Gerbermeister Oettrich wagt sich in die Selbstständigkeit
Ich gerbe den Leuten wieder das Fell
Manfred Oettrich eröffnet heute seine Gerberei in Doberlug-Kirchhain. Mit all seinem Mut wagt er den Schritt in die Selbstständigkeit. Er sieht aber auch die fast 400-jährige Gerbertradition in der Stadt, die nicht sterben darf, wie er meint.
Das Gerberhandwerk in Doberlug-Kirchhain ist nach der Wende fast ausgestorben. Was bis dahin Generationen ernähren konnte, langte plötzlich nicht mehr als Auskommen. Auch die Gerberei Oettrich, direkt an der Kleinen Elster in der Hennersdorfer Straße, sollte es nur noch bis 1994 geben. Dann machte Vater Richard zu. Zwölf Jahre dümpelten Werkstatt, Maschinen und Werkzeuge vor sich hin. Jetzt wird alles wieder aktiviert. Der Sohn Manfred, selbst seit fast 20 Jahren Gerbermeister, knüpft da an, wo der Vater aufgehört hat.
Von der Pike auf gelernt
Der 41-Jährige hat sich diesen Schritt gut überlegt. «Gerbermeister Dieter Glauche, der unseren Berufsstand noch hochgehalten hat, ist in diesem Jahr in den wohl verdienten Ruhestand gegangen und hat mir bei der Einrichtung der Werkstatt geholfen und einige gute Tipps gegeben. Auch einen Teil seines Kundenstammes kann ich übernehmen.» Was das handwerkliche Rüstzeug angeht, hat Manfred Oettrich im väterlichen Betrieb alles von der Pike auf gelernt. Er ist Gerber in der fünften Generation in seiner Familie. Die Oettrichs haben also rund 200 Jahre das Gerberhandwerk in Kirchhain mit geprägt, gut die Hälfte der 400-jährigen Gerbergeschichte der Stadt.
1987 legte Manfred Oettrich als 22-Jähriger seine Meisterprüfung ab. «Am Tag der deutschen Wiedervereinigung war ich der jüngste Gerbermeister der DDR» , erzählt er. Und doch packte er 1990 erst einmal die Sachen und arbeitete mit seinem Bruder bis 1993 in einer Gerberei bei Wiesbaden. «Ich war Abteilungsleiter in der Wasserwerkstatt, dann setzte auch dort das Gerberei-Sterben ein» , erinnert er sich.

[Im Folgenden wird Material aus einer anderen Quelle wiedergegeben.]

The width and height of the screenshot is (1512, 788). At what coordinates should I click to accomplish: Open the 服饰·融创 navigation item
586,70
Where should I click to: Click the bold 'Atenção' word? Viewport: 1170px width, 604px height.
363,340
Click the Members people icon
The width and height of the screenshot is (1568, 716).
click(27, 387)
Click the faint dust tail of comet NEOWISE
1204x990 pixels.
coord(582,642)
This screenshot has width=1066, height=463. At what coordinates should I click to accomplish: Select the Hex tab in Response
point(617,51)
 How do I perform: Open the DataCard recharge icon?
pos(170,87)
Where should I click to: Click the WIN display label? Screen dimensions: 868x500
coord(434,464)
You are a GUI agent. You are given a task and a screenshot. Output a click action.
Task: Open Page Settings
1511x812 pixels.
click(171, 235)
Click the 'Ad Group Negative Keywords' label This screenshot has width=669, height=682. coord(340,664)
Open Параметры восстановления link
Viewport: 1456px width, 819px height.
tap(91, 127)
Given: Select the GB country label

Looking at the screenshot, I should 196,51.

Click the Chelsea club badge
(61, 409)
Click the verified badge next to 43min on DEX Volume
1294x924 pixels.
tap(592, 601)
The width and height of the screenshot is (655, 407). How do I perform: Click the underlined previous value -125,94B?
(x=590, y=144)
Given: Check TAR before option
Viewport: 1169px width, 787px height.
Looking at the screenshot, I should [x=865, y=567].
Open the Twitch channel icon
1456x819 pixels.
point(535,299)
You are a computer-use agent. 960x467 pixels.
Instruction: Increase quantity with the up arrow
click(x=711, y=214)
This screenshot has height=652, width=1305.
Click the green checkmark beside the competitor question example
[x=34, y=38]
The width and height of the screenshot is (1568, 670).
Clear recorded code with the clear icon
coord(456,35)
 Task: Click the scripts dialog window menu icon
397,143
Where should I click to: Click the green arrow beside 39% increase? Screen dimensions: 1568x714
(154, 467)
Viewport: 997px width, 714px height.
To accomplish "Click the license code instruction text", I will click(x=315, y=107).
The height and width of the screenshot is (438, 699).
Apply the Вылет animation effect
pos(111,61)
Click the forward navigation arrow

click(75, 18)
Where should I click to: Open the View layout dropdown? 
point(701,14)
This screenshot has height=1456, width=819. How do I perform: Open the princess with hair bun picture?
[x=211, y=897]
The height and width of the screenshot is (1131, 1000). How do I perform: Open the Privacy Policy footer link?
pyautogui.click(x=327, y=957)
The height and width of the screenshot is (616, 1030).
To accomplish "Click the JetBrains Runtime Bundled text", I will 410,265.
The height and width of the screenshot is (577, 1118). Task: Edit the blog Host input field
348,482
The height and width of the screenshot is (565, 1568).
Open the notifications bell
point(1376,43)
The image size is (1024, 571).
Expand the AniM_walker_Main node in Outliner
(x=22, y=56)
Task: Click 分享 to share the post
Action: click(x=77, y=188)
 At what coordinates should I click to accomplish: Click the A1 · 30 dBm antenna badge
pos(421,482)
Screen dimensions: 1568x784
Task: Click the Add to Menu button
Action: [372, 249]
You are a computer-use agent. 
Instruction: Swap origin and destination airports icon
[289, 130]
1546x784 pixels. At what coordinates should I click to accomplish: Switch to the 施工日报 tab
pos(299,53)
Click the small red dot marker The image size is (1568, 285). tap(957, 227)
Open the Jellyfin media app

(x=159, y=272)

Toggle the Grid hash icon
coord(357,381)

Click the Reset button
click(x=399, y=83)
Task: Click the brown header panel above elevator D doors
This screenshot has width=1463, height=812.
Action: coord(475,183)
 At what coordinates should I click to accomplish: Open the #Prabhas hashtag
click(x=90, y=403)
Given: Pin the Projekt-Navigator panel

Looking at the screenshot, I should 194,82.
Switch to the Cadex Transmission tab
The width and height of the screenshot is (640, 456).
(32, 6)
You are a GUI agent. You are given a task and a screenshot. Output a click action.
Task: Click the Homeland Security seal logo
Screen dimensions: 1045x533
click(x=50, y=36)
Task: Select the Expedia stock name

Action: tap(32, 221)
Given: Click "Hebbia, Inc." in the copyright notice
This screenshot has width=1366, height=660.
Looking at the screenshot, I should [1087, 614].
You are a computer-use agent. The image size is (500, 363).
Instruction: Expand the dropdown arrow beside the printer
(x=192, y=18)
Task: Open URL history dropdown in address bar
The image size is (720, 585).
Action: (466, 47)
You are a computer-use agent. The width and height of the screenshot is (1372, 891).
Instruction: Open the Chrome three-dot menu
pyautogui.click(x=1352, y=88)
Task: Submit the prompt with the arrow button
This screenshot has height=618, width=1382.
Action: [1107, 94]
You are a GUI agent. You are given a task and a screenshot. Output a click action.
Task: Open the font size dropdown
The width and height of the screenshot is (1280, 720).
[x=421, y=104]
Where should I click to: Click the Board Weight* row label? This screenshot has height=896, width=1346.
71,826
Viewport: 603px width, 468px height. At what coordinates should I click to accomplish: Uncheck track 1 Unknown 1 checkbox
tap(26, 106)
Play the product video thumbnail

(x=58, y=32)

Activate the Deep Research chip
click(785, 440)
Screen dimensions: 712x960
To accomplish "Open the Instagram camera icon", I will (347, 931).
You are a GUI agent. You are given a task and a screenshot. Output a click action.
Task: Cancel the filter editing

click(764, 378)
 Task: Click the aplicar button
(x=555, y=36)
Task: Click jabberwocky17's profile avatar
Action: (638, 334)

Manfred Oettrich suchte beruflich nach einer neuen Orientierung und setzte sich dazu noch einmal auf die Schulbank. Von 1993 bis 1995 vertiefte er sich ins Kaufmännische und machte einen zweiten Berufsabschluss als Industriekaufmann. Er arbeitete u. a. im Glaswerk Schönborn. Die letzten sechs Jahre pendelte er zwischen Doberlug-Kirchhain und Großenhain, wo er das Marketing für eine Firma, die Pkw-Anhänger baut, übernahm. Seit April ist er aber wieder arbeitslos. Bewerbungen im kaufmännischen Bereich blieben erfolglos.
«Schon 1999 trug ich mich mit dem Gedanken, mich selbstständig zu machen» , räumt er ein. Jetzt ist es so weit: Manfred Oettrich bietet ab heute das Gerben und Zurichten von Fellen und Häuten an. «Ich orientiere mich auf die Pelzgerberei und habe mir dafür extra noch ein paar Maschinen aus dem Vogtland geholt.» Brandenburg habe viele Wälder, in denen viele Tiere leben, argumentiert er. Jäger, Schäfer, Kaninchenzüchter – Oettrich ist nicht bange, denn erste Anfragen sind bereits bei ihm eingegangen. Den nächsten Gerbermeister gibt es erst in Leipzig. Nach Norden hin fände sich der nächste gar erst in Rostock.
Auf dem Grundstück an der Kleinen Elster befindet sich seit 1850 eine Gerberei. «1922 hat sich hier mein Großvater selbstständig gemacht» , erzählt der 41-Jährige. Von 1951 bis 1961 war er Obermeister der Gerber in Brandenburg.
Zusammenarbeit mit Museum
Oettrich sucht auch die Öffentlichkeit und kann sich eine Zusammenarbeit mit dem Weißgerbermuseum gut vorstellen. «Dort wird die geschichtliche Seite erklärt, bei mir könnte man die Produktion live sehen» , überlegt er. Dabei ist ihm wichtig, das Handwerk, «was ja nicht fein ist – es stinkt und ist schwere Arbeit» , ins richtige Licht zu rücken. «Ich will den Leuten klar machen, dass es für 30 Euro keine Schuhe geben kann» , umschreibt er.